Tom ha appena lasciato un istituto psichiatrico dove ha trascorso la maggior parte della sua vita, luogo in cui ha risieduto per molti anni dopo la condanna per complicità nell’omicidio di una ragazzina. Unico proprietario legale della villa di famiglia ereditata dai defunti genitori, ha un fratello maggiore in carcere, effettivo colpevole di quell’orrendo crimine, al quale fu costretto ad assistere da inerme testimone.
In Delirium non bastano le medicine a cancellare le sue allucinazioni sempre più frequenti, che in quella sfarzosa dimora piena di stanze e segreti trovano campo libero. Controllato da un’ufficiale di sorveglianza che continua a dubitare della sua presuntamente ritrovata sanità mentale, e sottoposto a rigidi controlli a distanza quotidiani, Tom conosce la bella Lynn, che si guadagna da vivere con le consegne a domicilio. Ma il protagonista si troverà a fare i conti con qualcosa di inquietante che si muove tra quelle quattro mura e dovrà comprendere cosa sia reale e cosa no.

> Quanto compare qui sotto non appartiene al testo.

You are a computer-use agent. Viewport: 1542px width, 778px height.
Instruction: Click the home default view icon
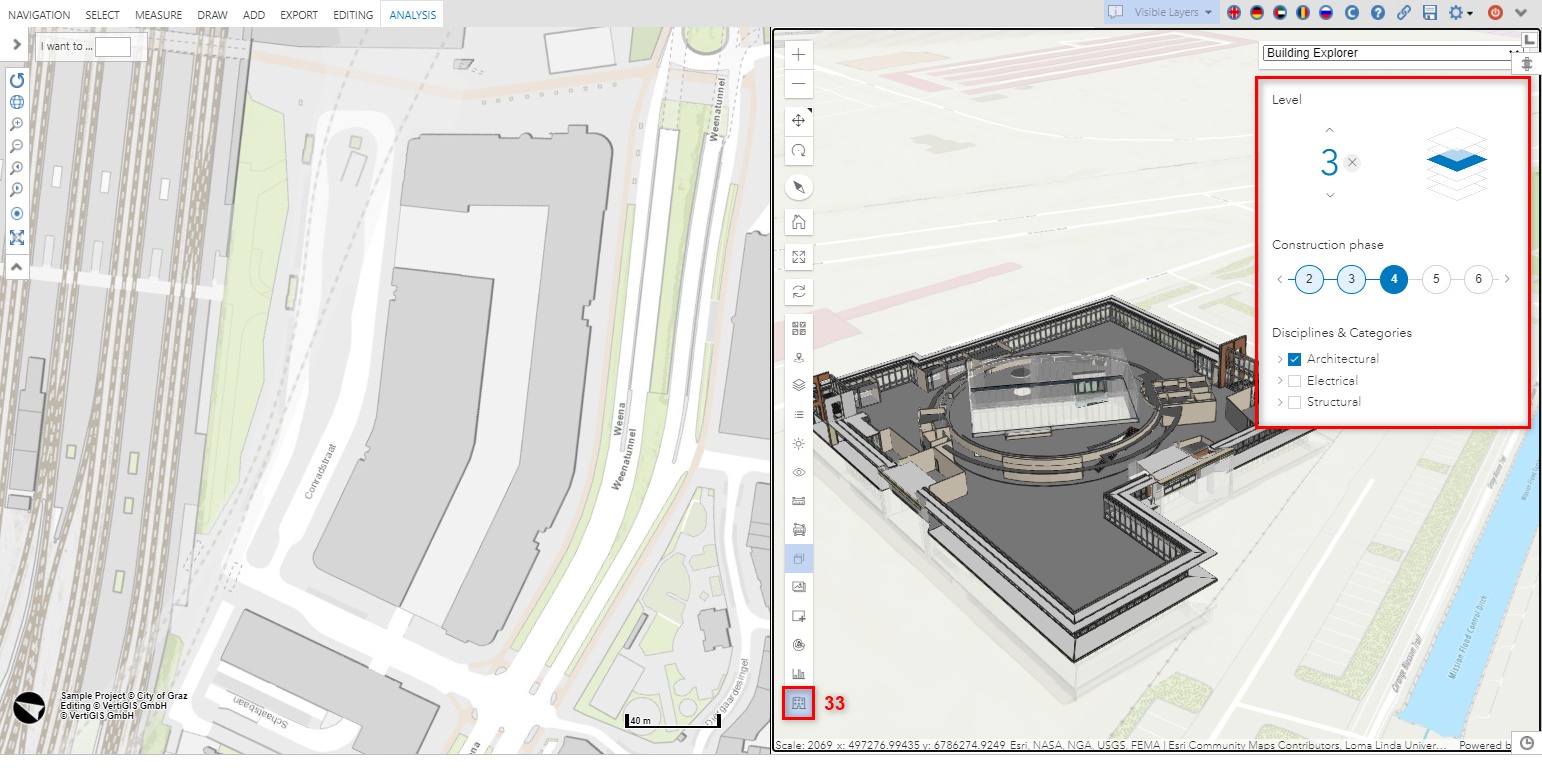tap(799, 222)
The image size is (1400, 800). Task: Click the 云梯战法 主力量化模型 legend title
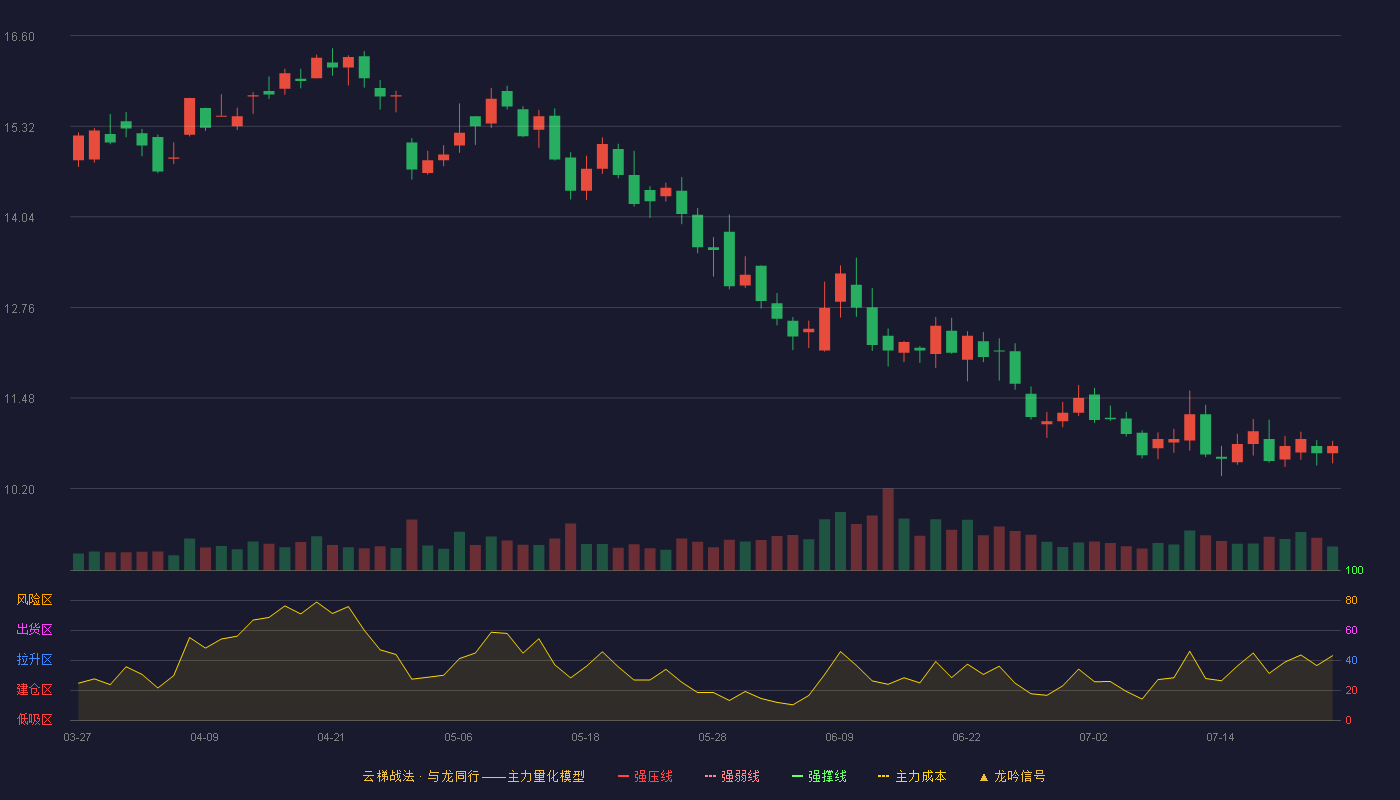pos(474,776)
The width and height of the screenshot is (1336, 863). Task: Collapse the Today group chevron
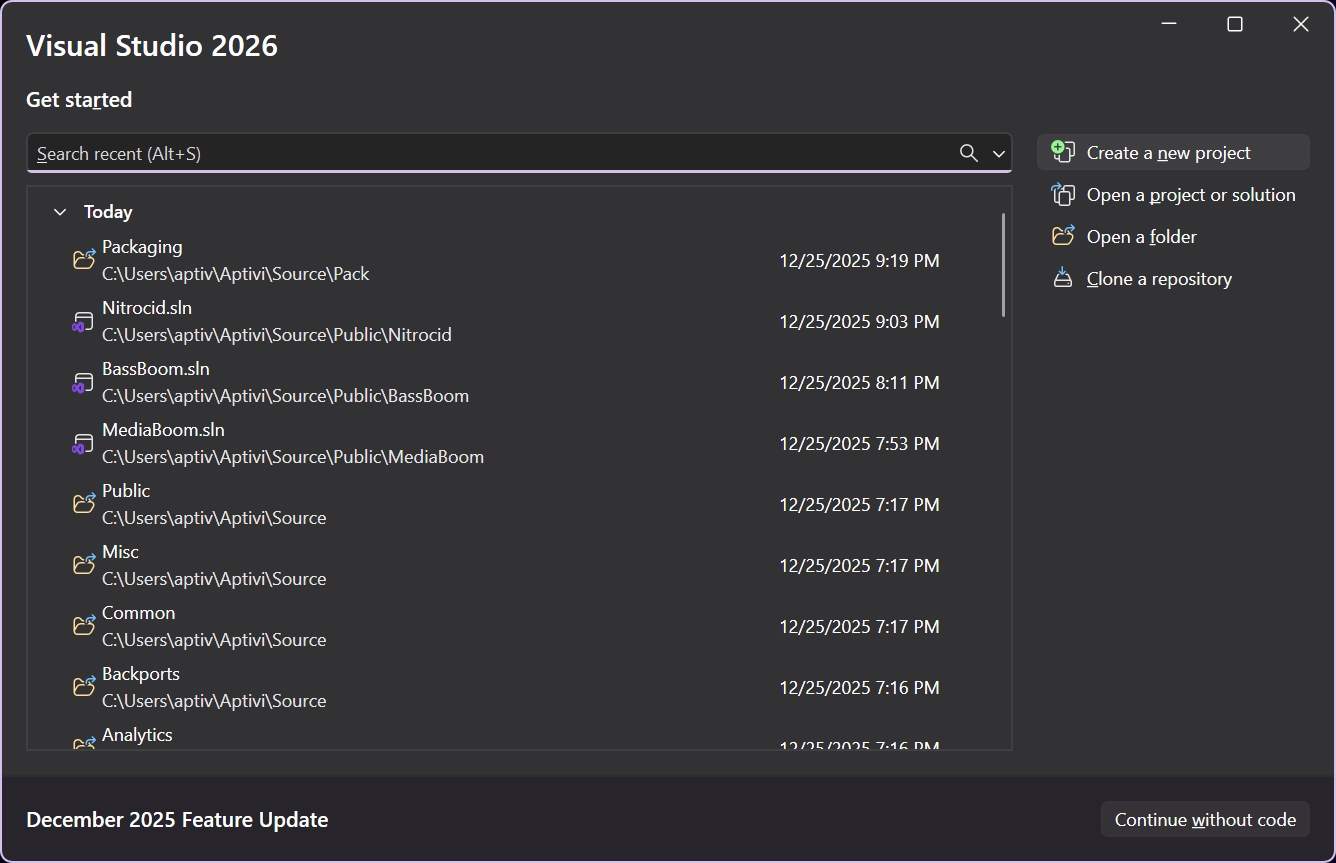[x=60, y=212]
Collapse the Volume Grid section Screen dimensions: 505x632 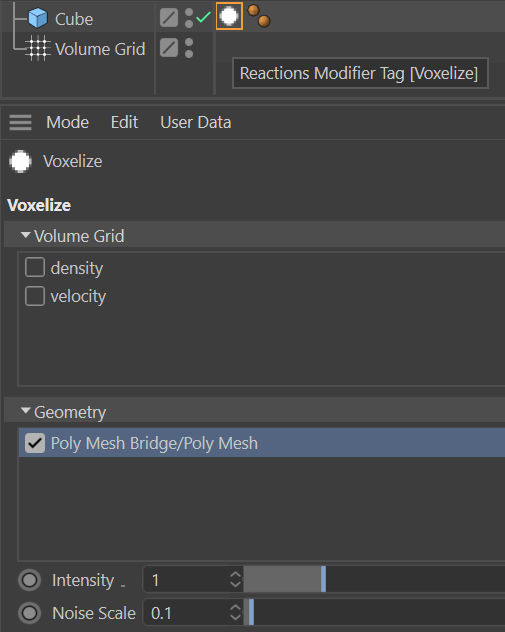25,235
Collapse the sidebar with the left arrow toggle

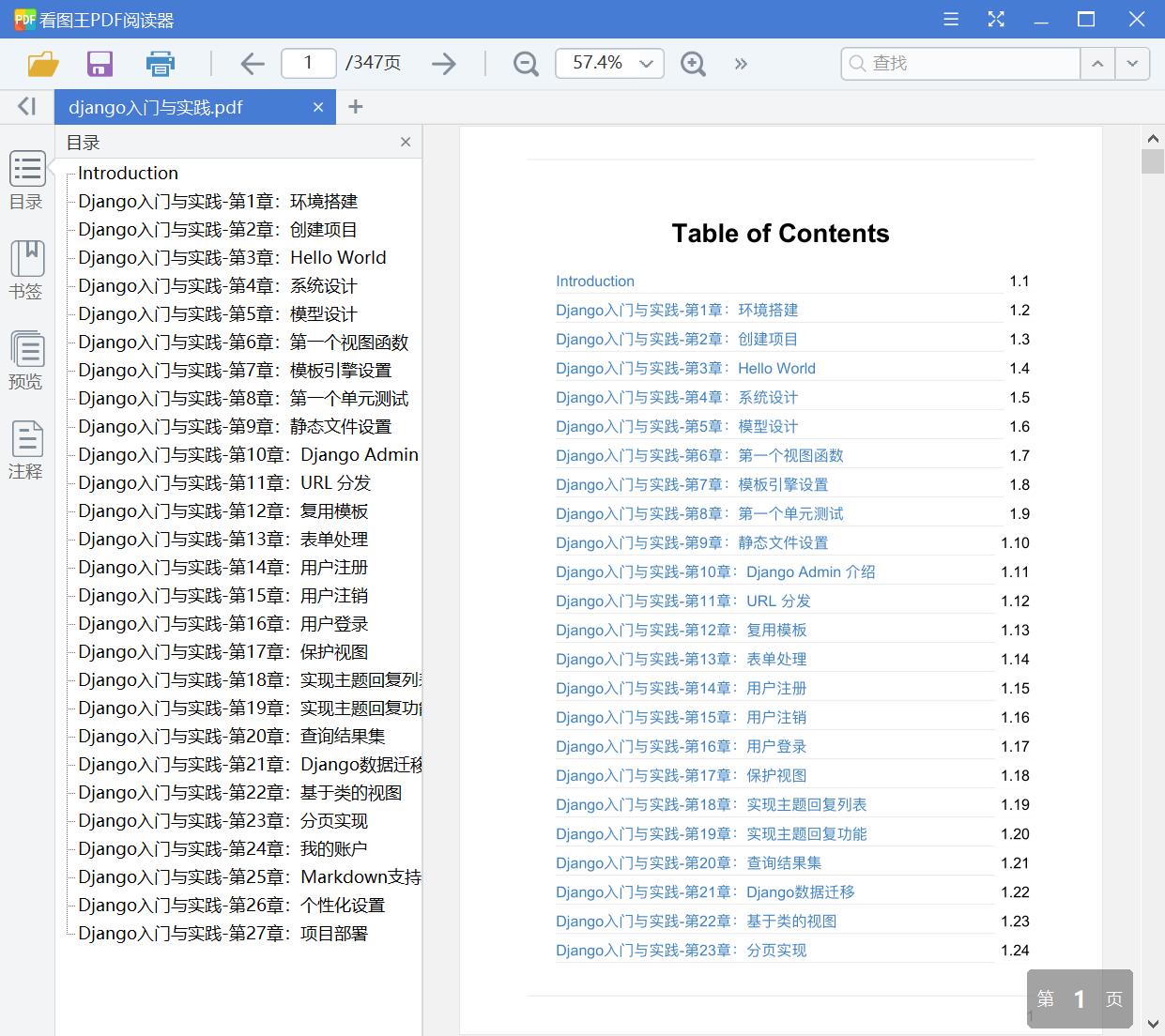tap(27, 107)
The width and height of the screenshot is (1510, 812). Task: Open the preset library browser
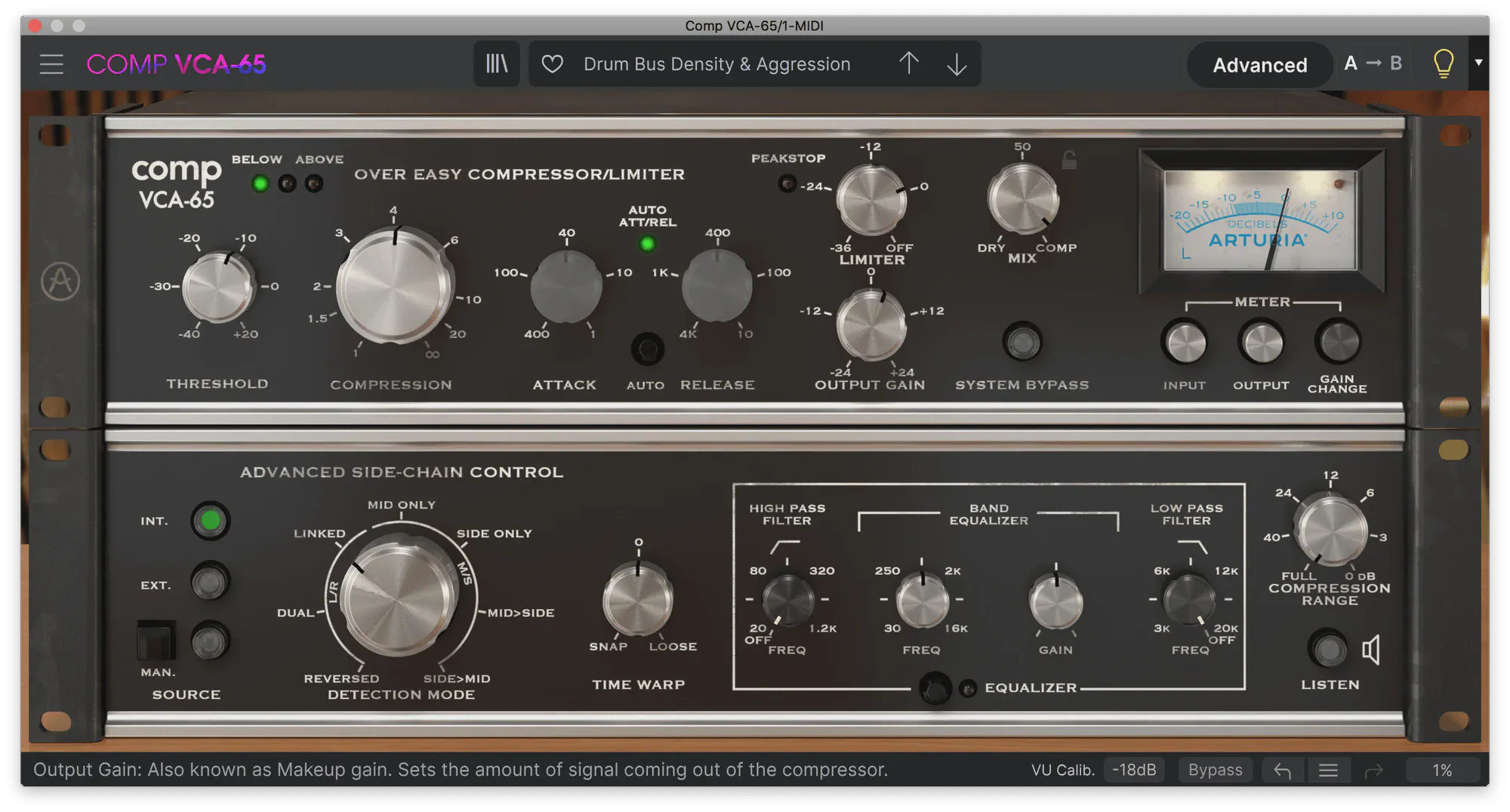(x=496, y=64)
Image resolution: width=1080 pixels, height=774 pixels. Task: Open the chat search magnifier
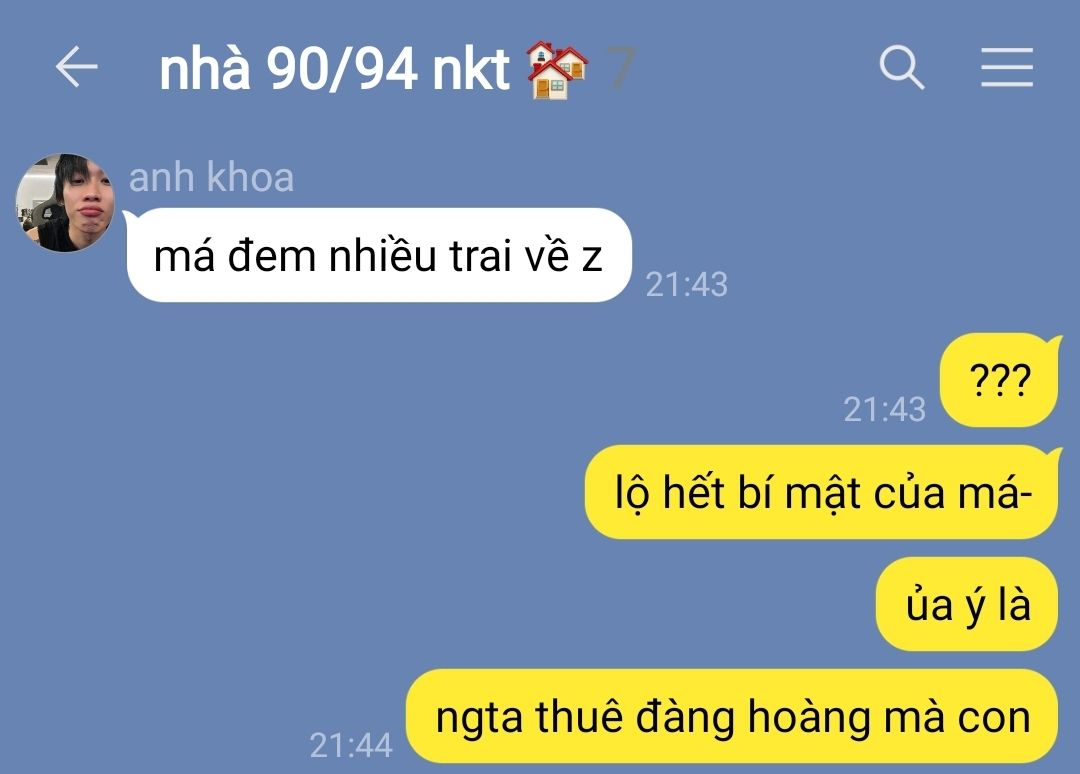tap(901, 67)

Delirium, recensione: la villa degli orrori
Una villa con piscina e camera nascoste, luoghi dove creare situazioni di potenziale suspense in una sceneggiatura che letteralmente non si muove mai da lì. L’unica ambientazione rischia di essere una sorta di fardello a tratti insostenibile se non si ha a disposizione un intreccio narrativo all’altezza e Delirium, pur non avaro di qualche passaggio amabilmente spaventoso, si rivela nel complesso un calderone confuso e senza logica.
La gestione dei personaggi che ruotano intorno al malcapitato protagonista, che si ritrova a lottare sia contro la propria mente ipoteticamente disturbata che contro i fantasmi, quelli sì amaramente reali, di un tragico passato, è alquanto dozzinale e spesso la loro entrata o ritorno in scena viene forzato all’improvviso, avulsa da un approccio omogeneo a quanto appena raccontato soltanto pochi secondi prima.
Quando paura fa rima con confusione
Il regista greco Dennis Iliadis era salito alla ribalta con L’ultima casa a sinistra (2009), discreto remake del controverso cult firmato negli anni Settanta da Wes Craven, e aveva realizzato anche un affascinante teen / sci-fi dal titolo +1 (2013). Ma qui cerca di insinuarsi nelle derive dell’horror psicologico e non trova la giusta chiave di lettura, procedendo per accumulo di situazioni e sensazioni, con il continuo ricorso agli jump-scare quale sintomo di poca originalità stilistica nella creazione della relativa atmosfera paurosa.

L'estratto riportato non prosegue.